Pinkerton's Sister (69 page)

Read Pinkerton's Sister Online

Authors: Peter Rushforth

She had found the gravestone of Reynolds Templeton Seabright.

It bore the
Hamlet
panel from the Shakespeare Castle – this was the purpose for which it had been removed – and a quotation from Edgar Allan Poe:
Ah, broken is the golden bowl! the spirit flown forever!
They must have started the demolition of the castle the moment that the old actor was dead. Alice hadn’t known that he was dead on the morning she had come across the almost completed demolition. She wouldn’t have been surprised if they had started to demolish it with the old man still inside, a premature destruction, his heartbeat still sounding within the shell.

Alice and Charlotte had to push hard, and keep the wheels aligned straight ahead. There would be no turning corners with this overloaded wagon. They saw the workmen – a group of about seven of them – walking up the footpath from Longfellow Park, and tried to look as if they were innocently strolling past, perambulating some well-behaved and well-nourished child. One of them waved. Alice had a momentary picture of a shortsighted laborer kindheartedly reaching into the baby carriage and gently chucking a miniature Richard the Third or a miniature Henry the Fourth under the chin. (“He’s very small, isn’t he? Why is he wearing a crown?”) It would probably be the first time ever that Richard the Third had been coochi-coochi-cooed. (“What an adorable king!”)

Charlotte saw the expression on Alice’s face. She waved back to the workman, and the two of them began to increase their pace, trying not to show how much they had to exert themselves to do this. The wheels were creaking alarmingly. (“What do you feed him on?”)

“The two little girls walked away from the Shakespeare Castle in the late morning of a day in the winter,” Charlotte prompted, looking at Alice.
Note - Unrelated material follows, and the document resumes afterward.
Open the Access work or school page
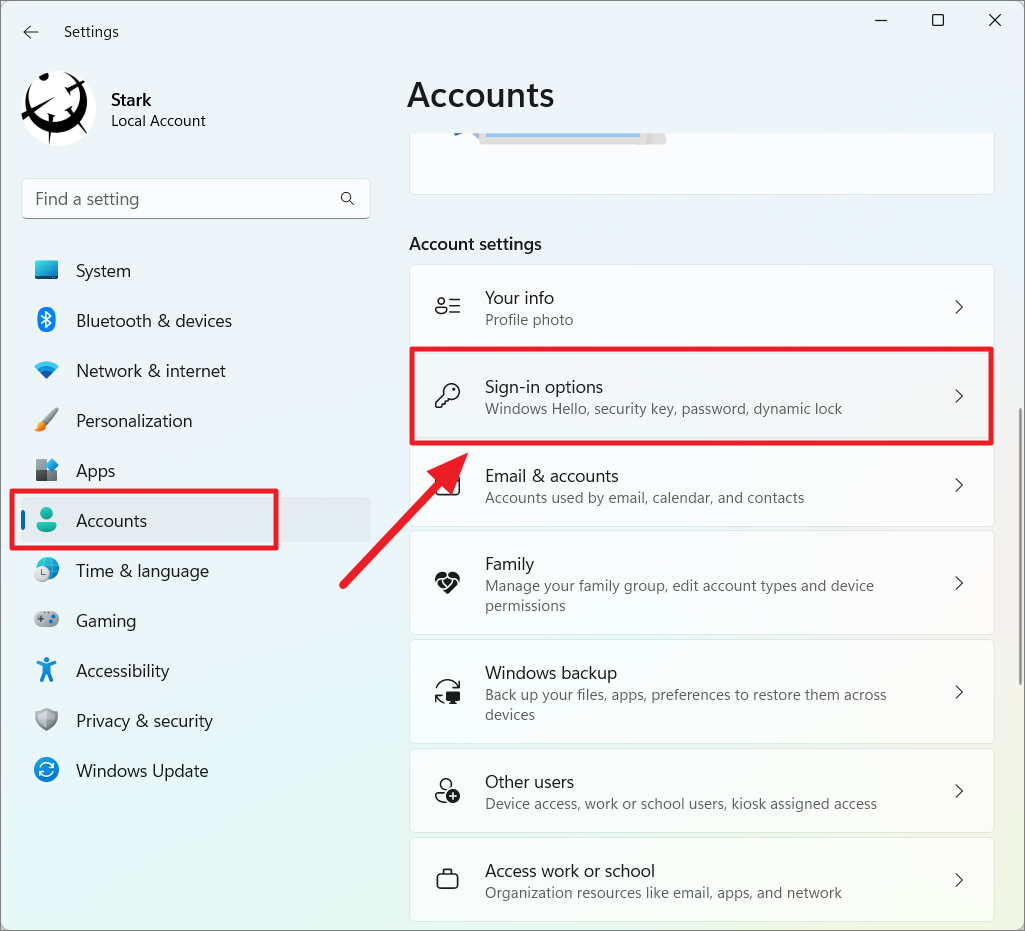The height and width of the screenshot is (931, 1025). point(570,870)
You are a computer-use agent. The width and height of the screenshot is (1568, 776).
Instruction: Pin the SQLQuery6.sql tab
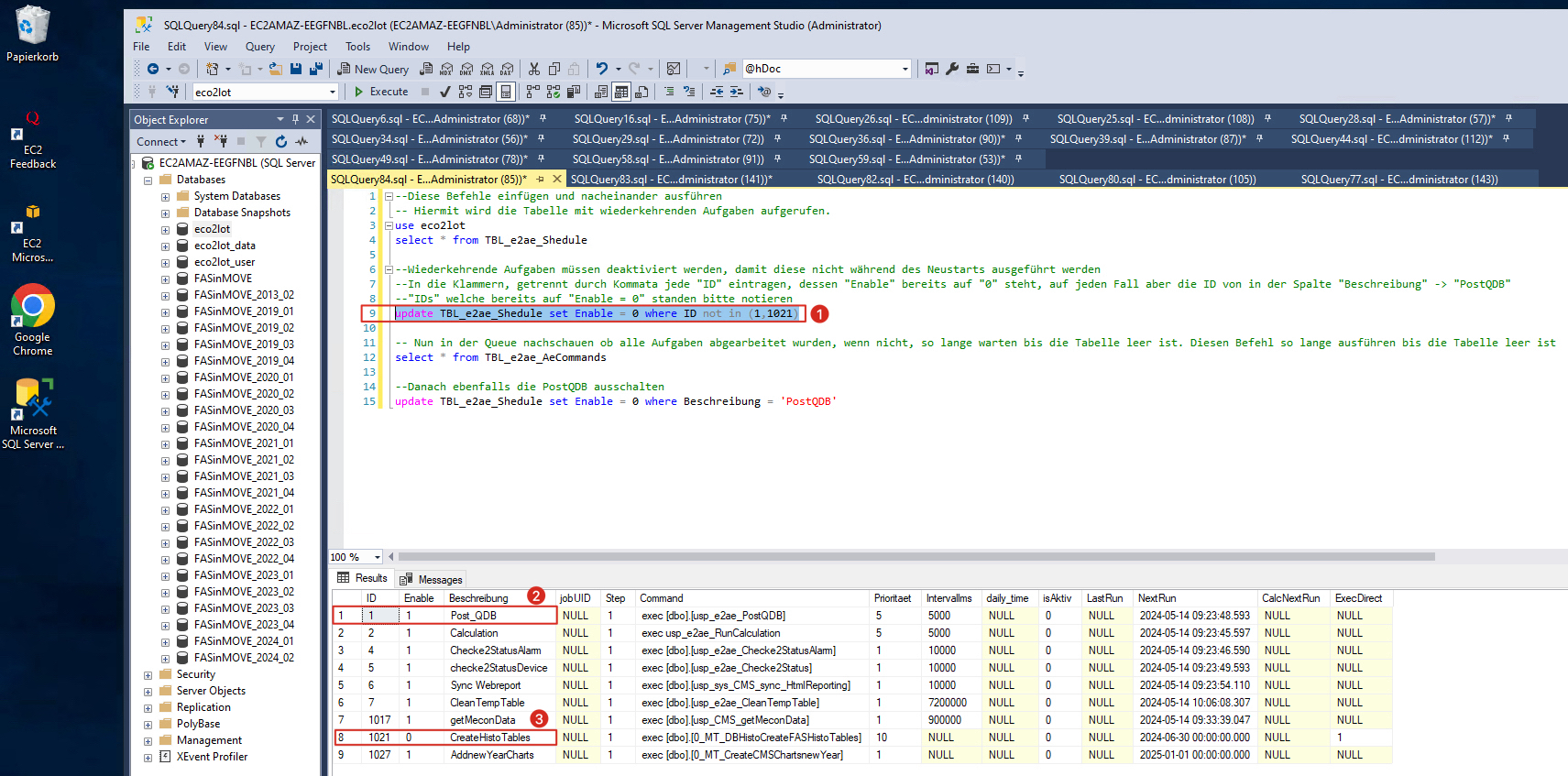click(543, 119)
They walked on a little way farther.

“The two little girls walked away from the Shakespeare Castle in the late morning of a day in the winter.”

Charlotte was determined.

After a while, Alice spoke.

“Counterclockwise,” she said. A ghost story in daylight.

She began.

“The two little g-g-girls walked away from the Shakespeare Castle in the late morning of a day in the winter …”

She could still tell her stories, clockwise and counterclockwise. She knew the details of every panel, and the order in which they had been positioned around the walls.

First,
Macbeth
.

Second …

The workmen were behind them now, walking across toward the opening in the wall, to complete the job they had started. Alice and Charlotte, instead of heading back to Charlotte’s house, were starting down the road past the orchards toward Alice’s house. They gripped the handle of the baby carriage firmly, their hands side by side, about to begin a duet at a piano, leaning back at an angle to prevent it from hurtling down the descent. One of the workmen was whistling a tune Alice recognized. Workmen always whistled. She stopped speaking, and listened, turning back a little in the direction of the music.

Charlotte answered the unasked question.

“‘Shew! Fly, Don’t Bother Me,’” she said. There were few songs she didn’t know.

After a pause, in which Alice did not continue with the story, Charlotte spoke the first line of the song, again prompting.

“I think I hear the angels sing …”

“… I think I hear the angels sing …” Alice picked up the cue, but she sang, instead of speaking. Charlotte joined in.

“… I think I hear the angels sing,
I think I hear the angels sing,
I think I hear the angels sing,
The angels now are on the wing.
I feel, I feel, I feel,
That’s what my mother said …”

“That’s beautiful, girls!” the workman who had been whistling called across to them. “I think it’s me can hear the angels sing.”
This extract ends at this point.